| WHAT YOU ARE ASKED TO DO |
How many lines in the records below contain the word "left"? Reply with that number only.

| DATA TO PROCESS |

********

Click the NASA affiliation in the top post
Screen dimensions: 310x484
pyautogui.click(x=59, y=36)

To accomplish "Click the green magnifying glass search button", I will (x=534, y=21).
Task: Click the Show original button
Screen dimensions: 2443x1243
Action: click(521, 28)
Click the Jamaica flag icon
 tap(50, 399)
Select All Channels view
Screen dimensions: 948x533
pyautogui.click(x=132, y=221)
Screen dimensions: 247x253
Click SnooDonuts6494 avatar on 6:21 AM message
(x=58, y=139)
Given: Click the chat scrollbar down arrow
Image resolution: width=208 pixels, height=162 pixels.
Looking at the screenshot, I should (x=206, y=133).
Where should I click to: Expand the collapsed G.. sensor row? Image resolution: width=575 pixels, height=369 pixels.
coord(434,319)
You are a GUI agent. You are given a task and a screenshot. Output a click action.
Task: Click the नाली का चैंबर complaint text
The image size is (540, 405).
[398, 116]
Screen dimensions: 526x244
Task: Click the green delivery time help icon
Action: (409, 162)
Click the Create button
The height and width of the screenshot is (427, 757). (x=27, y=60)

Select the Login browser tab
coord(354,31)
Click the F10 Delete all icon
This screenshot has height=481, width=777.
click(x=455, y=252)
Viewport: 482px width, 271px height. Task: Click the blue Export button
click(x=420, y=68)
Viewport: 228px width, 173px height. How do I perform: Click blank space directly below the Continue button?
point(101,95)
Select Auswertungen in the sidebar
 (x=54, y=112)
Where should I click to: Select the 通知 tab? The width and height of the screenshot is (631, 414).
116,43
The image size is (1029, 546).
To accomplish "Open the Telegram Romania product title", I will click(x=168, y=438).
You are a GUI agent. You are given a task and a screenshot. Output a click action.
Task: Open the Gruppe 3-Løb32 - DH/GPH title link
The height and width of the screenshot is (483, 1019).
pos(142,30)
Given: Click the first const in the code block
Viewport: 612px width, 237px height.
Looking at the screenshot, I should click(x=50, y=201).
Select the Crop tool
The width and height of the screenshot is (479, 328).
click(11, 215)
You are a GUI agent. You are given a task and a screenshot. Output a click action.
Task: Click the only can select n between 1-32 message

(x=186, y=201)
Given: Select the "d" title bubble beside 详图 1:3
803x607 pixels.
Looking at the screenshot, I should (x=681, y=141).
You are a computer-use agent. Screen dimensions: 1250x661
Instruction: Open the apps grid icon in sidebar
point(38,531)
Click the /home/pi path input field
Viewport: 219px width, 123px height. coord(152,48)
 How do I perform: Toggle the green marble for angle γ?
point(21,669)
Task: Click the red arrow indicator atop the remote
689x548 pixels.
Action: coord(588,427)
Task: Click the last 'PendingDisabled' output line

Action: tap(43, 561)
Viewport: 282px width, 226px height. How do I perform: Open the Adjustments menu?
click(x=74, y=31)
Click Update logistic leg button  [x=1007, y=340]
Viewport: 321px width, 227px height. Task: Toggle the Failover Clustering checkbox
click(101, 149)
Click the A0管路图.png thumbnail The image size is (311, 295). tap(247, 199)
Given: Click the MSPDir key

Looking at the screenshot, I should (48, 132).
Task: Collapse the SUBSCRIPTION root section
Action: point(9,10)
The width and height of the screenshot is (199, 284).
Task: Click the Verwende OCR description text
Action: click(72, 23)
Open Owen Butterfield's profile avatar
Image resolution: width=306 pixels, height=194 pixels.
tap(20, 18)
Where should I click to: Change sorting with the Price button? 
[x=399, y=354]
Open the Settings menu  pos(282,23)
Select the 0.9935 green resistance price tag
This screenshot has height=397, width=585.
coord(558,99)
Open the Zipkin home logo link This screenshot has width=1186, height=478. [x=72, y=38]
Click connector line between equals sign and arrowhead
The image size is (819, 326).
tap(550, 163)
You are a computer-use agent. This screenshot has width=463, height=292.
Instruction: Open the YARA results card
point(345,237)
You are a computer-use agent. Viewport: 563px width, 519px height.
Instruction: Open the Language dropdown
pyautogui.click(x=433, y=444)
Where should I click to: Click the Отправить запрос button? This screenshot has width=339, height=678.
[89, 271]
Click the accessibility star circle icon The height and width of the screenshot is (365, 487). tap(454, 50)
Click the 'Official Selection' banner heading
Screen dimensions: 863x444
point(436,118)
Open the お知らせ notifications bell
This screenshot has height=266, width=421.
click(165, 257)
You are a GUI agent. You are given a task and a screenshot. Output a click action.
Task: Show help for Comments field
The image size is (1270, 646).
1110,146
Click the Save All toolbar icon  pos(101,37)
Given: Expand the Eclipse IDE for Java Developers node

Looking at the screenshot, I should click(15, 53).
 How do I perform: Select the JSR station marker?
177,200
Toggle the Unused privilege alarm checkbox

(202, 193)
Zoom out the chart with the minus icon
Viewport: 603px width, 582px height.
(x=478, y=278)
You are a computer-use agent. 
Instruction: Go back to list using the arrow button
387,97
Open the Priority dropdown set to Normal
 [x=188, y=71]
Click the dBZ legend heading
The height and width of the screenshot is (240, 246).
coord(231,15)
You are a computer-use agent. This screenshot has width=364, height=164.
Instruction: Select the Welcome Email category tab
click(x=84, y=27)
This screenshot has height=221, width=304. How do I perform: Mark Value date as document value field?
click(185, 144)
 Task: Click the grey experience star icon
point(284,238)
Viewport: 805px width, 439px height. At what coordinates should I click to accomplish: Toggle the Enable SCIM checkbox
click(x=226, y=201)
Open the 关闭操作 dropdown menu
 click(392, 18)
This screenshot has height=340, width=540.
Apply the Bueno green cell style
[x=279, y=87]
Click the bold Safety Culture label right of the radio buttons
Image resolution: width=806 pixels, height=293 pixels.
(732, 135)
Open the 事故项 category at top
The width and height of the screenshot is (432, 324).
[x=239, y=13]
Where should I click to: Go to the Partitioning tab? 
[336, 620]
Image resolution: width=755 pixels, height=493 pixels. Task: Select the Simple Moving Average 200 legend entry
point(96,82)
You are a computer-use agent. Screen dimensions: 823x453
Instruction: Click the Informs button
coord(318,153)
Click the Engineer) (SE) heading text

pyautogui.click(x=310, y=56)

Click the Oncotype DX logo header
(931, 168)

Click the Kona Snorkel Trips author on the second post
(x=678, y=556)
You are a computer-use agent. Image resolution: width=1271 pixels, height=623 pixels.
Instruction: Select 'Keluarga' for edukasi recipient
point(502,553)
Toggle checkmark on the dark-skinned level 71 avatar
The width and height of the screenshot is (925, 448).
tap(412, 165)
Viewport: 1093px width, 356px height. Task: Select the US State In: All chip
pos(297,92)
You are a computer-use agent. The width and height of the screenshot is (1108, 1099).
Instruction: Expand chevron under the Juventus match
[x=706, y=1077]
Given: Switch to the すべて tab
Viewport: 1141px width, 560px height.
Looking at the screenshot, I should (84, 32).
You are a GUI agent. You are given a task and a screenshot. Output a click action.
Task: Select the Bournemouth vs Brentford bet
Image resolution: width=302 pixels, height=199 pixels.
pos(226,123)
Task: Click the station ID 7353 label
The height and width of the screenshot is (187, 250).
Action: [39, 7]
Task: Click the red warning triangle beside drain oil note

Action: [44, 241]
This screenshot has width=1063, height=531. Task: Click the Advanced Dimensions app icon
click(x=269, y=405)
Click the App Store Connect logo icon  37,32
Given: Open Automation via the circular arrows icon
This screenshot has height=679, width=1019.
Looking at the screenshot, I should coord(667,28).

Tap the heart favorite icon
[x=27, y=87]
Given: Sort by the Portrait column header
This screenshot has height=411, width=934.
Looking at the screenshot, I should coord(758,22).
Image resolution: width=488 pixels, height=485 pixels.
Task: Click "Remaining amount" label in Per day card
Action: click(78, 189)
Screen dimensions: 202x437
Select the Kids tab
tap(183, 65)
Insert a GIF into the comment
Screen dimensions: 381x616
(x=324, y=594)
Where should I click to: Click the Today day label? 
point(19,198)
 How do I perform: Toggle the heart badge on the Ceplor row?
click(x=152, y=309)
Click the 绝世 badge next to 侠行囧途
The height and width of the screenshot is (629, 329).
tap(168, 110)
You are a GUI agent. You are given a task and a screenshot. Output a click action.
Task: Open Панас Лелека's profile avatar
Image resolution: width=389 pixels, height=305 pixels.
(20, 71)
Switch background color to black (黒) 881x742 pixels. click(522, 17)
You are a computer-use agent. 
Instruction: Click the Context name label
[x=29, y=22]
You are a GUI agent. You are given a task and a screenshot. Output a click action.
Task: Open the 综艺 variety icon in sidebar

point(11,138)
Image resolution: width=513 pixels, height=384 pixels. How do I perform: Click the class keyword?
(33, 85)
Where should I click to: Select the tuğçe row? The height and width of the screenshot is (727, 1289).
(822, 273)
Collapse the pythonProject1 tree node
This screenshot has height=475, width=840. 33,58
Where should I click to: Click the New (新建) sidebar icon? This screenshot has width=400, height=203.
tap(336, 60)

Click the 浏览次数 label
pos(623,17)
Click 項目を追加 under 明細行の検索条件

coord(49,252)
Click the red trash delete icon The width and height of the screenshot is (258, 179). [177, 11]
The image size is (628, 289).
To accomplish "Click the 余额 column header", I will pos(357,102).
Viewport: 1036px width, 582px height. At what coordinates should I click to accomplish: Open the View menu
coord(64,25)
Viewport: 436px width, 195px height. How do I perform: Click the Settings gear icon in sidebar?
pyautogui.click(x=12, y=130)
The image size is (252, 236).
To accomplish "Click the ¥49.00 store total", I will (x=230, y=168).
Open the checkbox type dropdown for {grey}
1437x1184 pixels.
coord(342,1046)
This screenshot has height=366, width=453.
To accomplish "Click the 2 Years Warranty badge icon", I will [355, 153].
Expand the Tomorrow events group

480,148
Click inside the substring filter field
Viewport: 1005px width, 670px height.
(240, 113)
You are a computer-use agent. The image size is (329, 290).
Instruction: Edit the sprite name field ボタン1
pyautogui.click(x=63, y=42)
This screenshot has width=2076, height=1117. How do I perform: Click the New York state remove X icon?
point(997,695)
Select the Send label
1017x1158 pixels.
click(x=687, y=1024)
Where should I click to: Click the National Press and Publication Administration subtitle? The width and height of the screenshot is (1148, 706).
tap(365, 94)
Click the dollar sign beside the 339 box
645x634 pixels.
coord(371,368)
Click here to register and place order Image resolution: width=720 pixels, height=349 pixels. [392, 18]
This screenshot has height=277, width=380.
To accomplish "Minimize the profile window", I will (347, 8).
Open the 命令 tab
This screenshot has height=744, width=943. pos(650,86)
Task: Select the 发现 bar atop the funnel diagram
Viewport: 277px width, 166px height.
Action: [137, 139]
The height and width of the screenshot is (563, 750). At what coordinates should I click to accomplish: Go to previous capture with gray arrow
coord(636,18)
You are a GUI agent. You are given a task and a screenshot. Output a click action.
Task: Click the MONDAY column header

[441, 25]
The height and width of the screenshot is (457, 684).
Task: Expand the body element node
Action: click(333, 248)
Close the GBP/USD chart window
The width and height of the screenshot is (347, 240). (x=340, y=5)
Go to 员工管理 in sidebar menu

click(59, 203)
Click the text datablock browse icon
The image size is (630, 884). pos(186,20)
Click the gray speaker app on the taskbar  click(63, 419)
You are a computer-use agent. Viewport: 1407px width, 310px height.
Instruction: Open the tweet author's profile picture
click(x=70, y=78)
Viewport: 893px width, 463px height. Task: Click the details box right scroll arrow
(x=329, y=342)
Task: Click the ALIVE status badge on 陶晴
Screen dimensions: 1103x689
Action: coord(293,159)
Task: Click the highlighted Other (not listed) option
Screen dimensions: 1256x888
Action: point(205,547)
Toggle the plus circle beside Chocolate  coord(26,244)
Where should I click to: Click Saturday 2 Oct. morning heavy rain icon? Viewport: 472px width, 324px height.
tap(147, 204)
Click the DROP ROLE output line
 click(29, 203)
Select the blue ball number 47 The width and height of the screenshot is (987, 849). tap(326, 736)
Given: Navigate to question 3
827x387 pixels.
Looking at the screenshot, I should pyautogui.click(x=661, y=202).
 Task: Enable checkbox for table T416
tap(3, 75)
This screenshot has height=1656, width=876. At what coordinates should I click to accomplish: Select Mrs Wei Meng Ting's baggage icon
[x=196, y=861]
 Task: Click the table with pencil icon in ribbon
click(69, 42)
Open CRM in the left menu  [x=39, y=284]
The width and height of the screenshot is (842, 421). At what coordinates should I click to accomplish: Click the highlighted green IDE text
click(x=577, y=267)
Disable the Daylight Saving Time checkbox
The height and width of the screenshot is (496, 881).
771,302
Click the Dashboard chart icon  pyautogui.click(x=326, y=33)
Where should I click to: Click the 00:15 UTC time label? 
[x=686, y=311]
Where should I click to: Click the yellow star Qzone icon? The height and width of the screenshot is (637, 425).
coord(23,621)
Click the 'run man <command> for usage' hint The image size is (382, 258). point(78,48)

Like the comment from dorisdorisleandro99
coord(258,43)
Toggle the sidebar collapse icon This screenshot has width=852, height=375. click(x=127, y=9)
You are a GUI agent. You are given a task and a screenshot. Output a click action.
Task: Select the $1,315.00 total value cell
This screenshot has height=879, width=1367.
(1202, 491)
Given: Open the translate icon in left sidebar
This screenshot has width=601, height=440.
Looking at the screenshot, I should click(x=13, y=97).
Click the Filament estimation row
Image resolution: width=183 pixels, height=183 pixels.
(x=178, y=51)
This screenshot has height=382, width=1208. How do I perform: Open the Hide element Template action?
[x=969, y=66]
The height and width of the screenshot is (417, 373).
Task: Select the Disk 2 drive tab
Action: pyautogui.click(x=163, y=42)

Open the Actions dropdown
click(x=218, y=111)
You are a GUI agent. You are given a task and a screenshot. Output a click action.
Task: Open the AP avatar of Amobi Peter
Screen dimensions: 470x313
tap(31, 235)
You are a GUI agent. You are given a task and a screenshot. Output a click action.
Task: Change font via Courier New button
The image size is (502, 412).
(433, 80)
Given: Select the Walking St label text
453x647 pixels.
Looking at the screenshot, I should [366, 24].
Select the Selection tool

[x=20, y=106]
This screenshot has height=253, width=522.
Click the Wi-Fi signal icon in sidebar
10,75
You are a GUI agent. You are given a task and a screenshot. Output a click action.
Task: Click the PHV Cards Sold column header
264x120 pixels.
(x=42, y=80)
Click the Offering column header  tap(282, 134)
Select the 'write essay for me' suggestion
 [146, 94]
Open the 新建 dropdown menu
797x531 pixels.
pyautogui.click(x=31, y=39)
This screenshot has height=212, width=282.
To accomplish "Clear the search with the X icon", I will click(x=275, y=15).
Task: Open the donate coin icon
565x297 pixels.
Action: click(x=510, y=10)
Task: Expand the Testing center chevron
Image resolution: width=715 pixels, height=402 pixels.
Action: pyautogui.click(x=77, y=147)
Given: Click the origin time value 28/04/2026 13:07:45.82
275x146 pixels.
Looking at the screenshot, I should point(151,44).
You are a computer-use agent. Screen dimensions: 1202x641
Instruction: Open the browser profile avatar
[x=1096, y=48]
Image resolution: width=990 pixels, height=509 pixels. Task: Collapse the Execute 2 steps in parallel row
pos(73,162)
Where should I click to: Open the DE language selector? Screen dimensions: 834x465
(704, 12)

********

| SOLUTION |
2